+++ PROVIDED RECORDS +++

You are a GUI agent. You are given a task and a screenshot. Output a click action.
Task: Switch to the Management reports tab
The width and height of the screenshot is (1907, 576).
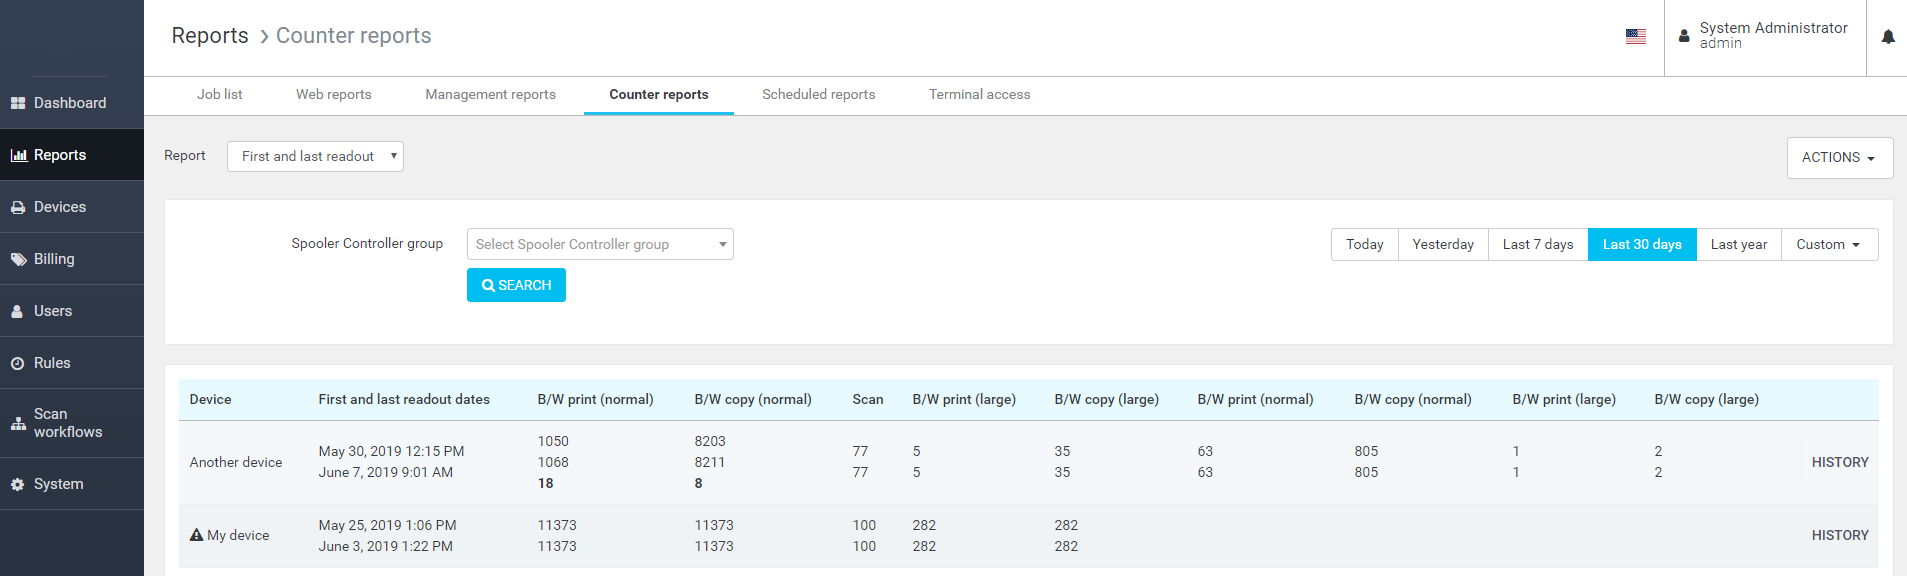click(x=490, y=94)
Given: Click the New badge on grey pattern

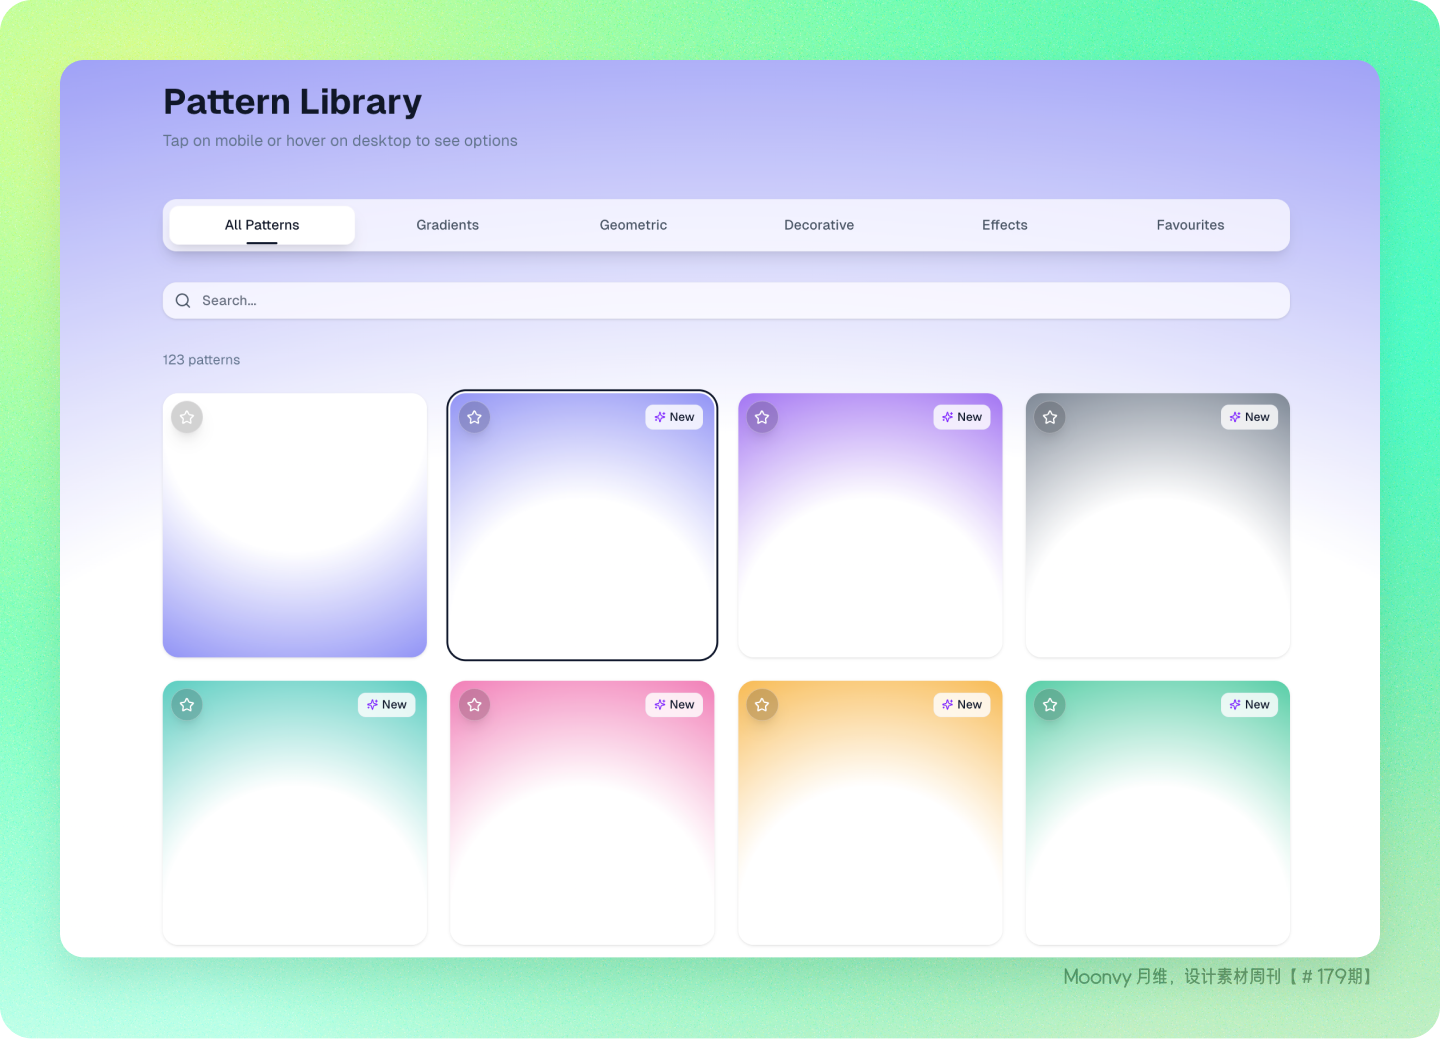Looking at the screenshot, I should coord(1249,417).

+++

_WORK REQUIRED_
All of the data above should be quoted exactly, except for the pictures.

_RESPONSE_
You are a GUI agent. You are given a task and a screenshot. Output a click action.
Task: Switch to the Management reports tab
The width and height of the screenshot is (1907, 576).
click(x=490, y=94)
Given: Click the New badge on grey pattern

Looking at the screenshot, I should coord(1249,417).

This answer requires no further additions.